═══ 本文抜粋
図3に係る有機発光素子は、正孔注入層301、正孔輸送層302、発光層303、電子輸送層304および電子注入層305を含む。しかしながら、このような積層構造によって本出願の範囲が限定されるものではなく、必要に応じて発光層を除いた残りの層は省略されてもよく、必要な他の機能層をさらに追加してもよい。
【0123】
前記化学式1で表されるヘテロ環化合物を含む有機物層は、必要に応じて他の物質をさらに含んでもよい。
【0124】
さらに、本明細書の一実施形態において、第1電極;第2電極;および第1電極と第2電極との間に設けられた1層以上の有機物層を含み、前記有機物層は、第1発光層を含む第1スタック、前記第1スタック上に設けられた電荷生成層および前記電荷生成層に設けられ、第2発光層を含む第2スタックを含み、前記電荷生成層は、前記化学式1で表されるヘテロ環化合物を含む。
【0125】
本明細書の一実施形態に係る有機発光素子において、前記電荷生成層はN型電荷生成層を含み、前記N型電荷生成層は前記化学式1で表されるヘテロ環化合物を含む。
【0126】
本明細書の一実施形態による有機発光素子において、前記電荷生成層は、P型電荷生成層をさらに含んでもよい。
【0127】
本明細書の一実施形態による有機発光素子として、2‐スタックタンデム構造の有機発光素子を下記の
図4に例示的に示す。
【0128】
このとき、下記
図4の2‐スタックタンデム構造の有機発光素子において、必要に応じて第1正孔注入層、第1電子阻止層、第1正孔阻止層、第2電子阻止層、第2正孔阻止層、およびP型電荷生成層などが追加されてもよい。
【0129】
本明細書の一実施形態に係る有機発光素子において、前記化学式1で表されるヘテロ環化合物以外の材料を以下に例示するが、これらは例示のためのものであり、本願の範囲を限定するものではなく、当技術分野に公知の材料で置き換えてもよい。
══════
═══ 提供情報
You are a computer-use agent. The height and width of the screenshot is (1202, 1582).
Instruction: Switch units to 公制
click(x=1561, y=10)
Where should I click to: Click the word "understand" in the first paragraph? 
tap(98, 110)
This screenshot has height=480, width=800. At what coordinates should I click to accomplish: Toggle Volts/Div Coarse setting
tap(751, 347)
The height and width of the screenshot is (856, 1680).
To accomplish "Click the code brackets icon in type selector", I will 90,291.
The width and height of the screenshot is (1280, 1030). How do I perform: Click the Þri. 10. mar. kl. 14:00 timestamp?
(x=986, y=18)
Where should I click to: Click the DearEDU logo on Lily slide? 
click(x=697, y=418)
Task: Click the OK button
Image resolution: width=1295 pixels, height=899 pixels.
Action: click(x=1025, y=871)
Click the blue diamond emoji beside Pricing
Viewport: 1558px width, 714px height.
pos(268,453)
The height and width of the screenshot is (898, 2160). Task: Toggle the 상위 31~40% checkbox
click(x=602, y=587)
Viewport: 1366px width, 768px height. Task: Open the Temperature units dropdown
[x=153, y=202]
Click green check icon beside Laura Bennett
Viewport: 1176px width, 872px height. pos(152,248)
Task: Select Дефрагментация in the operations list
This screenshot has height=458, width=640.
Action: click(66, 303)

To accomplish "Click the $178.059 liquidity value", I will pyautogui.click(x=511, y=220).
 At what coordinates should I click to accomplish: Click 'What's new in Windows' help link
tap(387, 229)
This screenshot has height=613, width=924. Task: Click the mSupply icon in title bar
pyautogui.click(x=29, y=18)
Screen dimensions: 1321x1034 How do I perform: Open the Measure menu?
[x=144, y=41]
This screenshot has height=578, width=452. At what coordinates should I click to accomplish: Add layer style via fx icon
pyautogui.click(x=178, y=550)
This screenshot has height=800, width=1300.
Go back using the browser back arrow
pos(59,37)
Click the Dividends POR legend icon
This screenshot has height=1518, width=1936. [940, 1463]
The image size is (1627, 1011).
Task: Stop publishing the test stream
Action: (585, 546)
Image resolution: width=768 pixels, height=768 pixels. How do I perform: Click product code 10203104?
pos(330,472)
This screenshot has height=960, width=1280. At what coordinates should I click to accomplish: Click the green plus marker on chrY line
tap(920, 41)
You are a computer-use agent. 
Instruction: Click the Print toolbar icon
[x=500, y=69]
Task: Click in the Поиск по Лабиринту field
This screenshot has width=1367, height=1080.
══════
● 設問の指示
1. 本文抜粋について、次の各問いに答えてください。
(a) 図3に係る有機発光素子が含む層のうち、最初に挙げられている層は何ですか。
(b) 本明細書の一実施形態において、N型電荷生成層は何を含みますか。
(c) 図4に例示的に示されている有機発光素子は、どのような構造のものですか。
2. データ一覧のうち、「This screenshot has height=800, width=1300.」を含む行から一覧の末尾までを書き直してください。その際、「icon」を「button」に置き換え、ほかの部分は変更しないでください。

● 設問の解答
1.
(a) 正孔注入層301
(b) 前記化学式1で表されるヘテロ環化合物
(c) 2‐スタックタンデム構造

2.
This screenshot has height=800, width=1300.
Go back using the browser back arrow
pos(59,37)
Click the Dividends POR legend button
This screenshot has height=1518, width=1936. [940, 1463]
The image size is (1627, 1011).
Task: Stop publishing the test stream
Action: (585, 546)
Image resolution: width=768 pixels, height=768 pixels. How do I perform: Click product code 10203104?
pos(330,472)
This screenshot has height=960, width=1280. At what coordinates should I click to accomplish: Click the green plus marker on chrY line
tap(920, 41)
You are a computer-use agent. 
Instruction: Click the Print toolbar button
[x=500, y=69]
Task: Click in the Поиск по Лабиринту field
This screenshot has width=1367, height=1080.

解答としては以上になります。